**Exercise**
Copy out the entries verbatim, from the line with "2007 (626, 1698)" to the line with "Tags (35, 1422)", including both of those lines.

**Data supplied**
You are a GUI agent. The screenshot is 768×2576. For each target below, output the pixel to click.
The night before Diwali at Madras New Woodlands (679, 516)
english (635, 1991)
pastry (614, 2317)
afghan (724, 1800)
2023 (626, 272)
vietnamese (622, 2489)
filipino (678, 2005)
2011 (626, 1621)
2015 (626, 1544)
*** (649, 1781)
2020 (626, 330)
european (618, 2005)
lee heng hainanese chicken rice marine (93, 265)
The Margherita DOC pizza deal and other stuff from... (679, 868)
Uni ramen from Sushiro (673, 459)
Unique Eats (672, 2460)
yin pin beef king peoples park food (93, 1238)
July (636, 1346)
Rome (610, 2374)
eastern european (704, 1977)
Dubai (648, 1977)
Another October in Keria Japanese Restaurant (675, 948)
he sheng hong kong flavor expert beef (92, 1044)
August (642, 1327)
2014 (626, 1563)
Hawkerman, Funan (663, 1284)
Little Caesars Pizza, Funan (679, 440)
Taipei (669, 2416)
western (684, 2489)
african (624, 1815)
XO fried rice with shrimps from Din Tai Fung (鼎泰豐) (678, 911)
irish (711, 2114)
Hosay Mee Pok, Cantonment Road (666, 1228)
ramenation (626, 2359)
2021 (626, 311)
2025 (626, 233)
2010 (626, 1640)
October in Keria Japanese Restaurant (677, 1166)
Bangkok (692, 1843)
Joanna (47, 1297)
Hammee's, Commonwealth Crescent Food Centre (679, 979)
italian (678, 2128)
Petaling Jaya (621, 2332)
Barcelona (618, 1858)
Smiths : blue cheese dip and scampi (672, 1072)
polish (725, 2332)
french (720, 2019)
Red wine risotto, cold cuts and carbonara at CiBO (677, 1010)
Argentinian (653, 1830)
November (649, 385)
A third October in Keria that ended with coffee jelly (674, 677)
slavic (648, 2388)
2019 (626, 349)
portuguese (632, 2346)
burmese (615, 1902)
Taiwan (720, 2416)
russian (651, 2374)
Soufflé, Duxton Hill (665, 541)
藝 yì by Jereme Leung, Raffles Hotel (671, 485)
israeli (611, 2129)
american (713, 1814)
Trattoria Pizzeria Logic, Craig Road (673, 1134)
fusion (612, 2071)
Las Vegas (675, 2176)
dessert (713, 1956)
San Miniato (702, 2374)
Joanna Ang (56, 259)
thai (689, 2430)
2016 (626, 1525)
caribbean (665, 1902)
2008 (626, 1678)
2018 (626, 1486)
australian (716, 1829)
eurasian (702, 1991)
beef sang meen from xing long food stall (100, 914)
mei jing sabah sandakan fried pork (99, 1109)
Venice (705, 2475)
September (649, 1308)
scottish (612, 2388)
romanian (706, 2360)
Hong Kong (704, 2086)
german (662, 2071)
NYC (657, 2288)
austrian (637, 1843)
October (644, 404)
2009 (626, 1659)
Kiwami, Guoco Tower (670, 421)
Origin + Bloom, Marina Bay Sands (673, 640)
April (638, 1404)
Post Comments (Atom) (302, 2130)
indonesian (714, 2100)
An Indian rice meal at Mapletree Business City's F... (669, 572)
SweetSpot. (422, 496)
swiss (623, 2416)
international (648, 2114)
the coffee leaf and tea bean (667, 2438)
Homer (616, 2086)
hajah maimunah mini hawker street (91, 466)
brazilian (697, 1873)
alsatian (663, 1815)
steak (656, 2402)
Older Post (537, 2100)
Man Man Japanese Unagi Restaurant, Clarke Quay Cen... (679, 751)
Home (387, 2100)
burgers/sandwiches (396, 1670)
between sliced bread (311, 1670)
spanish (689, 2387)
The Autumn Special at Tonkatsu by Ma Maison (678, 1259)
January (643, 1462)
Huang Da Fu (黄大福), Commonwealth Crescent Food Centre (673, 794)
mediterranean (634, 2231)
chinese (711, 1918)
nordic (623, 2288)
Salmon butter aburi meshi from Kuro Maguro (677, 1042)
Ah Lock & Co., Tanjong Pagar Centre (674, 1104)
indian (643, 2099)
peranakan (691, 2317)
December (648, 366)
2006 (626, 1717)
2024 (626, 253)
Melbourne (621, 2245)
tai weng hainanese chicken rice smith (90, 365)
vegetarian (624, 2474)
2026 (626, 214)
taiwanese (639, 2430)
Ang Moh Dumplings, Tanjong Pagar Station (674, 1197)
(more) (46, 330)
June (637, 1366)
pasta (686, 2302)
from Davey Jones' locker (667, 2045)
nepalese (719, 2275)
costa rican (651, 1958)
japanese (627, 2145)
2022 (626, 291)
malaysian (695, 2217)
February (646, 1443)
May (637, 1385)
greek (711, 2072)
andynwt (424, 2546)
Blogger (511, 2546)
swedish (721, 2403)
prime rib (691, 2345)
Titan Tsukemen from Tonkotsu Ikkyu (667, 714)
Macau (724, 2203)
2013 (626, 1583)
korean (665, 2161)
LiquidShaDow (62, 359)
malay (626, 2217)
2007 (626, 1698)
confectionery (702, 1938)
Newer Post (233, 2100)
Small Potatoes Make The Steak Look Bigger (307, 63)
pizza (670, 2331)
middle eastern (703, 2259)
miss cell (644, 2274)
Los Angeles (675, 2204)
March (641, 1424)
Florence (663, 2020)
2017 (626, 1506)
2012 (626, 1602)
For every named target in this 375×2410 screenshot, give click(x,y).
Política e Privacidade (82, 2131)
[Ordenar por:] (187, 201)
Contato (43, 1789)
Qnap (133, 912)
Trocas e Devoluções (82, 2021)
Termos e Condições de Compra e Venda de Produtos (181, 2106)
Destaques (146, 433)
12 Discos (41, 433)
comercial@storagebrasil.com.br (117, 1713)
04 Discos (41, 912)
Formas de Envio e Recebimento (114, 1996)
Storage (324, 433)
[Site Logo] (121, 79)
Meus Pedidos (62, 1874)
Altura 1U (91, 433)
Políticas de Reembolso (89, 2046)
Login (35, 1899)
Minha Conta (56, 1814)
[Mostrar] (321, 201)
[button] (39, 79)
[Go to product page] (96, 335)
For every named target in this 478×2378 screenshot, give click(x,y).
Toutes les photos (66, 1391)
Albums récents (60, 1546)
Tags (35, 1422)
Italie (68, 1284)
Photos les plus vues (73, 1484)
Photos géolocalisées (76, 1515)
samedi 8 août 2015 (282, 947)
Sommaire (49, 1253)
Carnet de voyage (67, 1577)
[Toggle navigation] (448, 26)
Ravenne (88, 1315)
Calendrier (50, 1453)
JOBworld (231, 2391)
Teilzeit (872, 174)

**Finished task**
2007 (626, 1698)
confectionery (702, 1938)
Newer Post (233, 2100)
Small Potatoes Make The Steak Look Bigger (307, 63)
pizza (670, 2331)
middle eastern (703, 2259)
miss cell (644, 2274)
Los Angeles (675, 2204)
March (641, 1424)
Florence (663, 2020)
2017 (626, 1506)
2012 (626, 1602)
For every named target in this 375×2410 screenshot, give click(x,y).
Política e Privacidade (82, 2131)
[Ordenar por:] (187, 201)
Contato (43, 1789)
Qnap (133, 912)
Trocas e Devoluções (82, 2021)
Termos e Condições de Compra e Venda de Produtos (181, 2106)
Destaques (146, 433)
12 Discos (41, 433)
comercial@storagebrasil.com.br (117, 1713)
04 Discos (41, 912)
Formas de Envio e Recebimento (114, 1996)
Storage (324, 433)
[Site Logo] (121, 79)
Meus Pedidos (62, 1874)
Altura 1U (91, 433)
Políticas de Reembolso (89, 2046)
Login (35, 1899)
Minha Conta (56, 1814)
[Mostrar] (321, 201)
[button] (39, 79)
[Go to product page] (96, 335)
For every named target in this 478×2378 screenshot, give click(x,y).
Toutes les photos (66, 1391)
Albums récents (60, 1546)
Tags (35, 1422)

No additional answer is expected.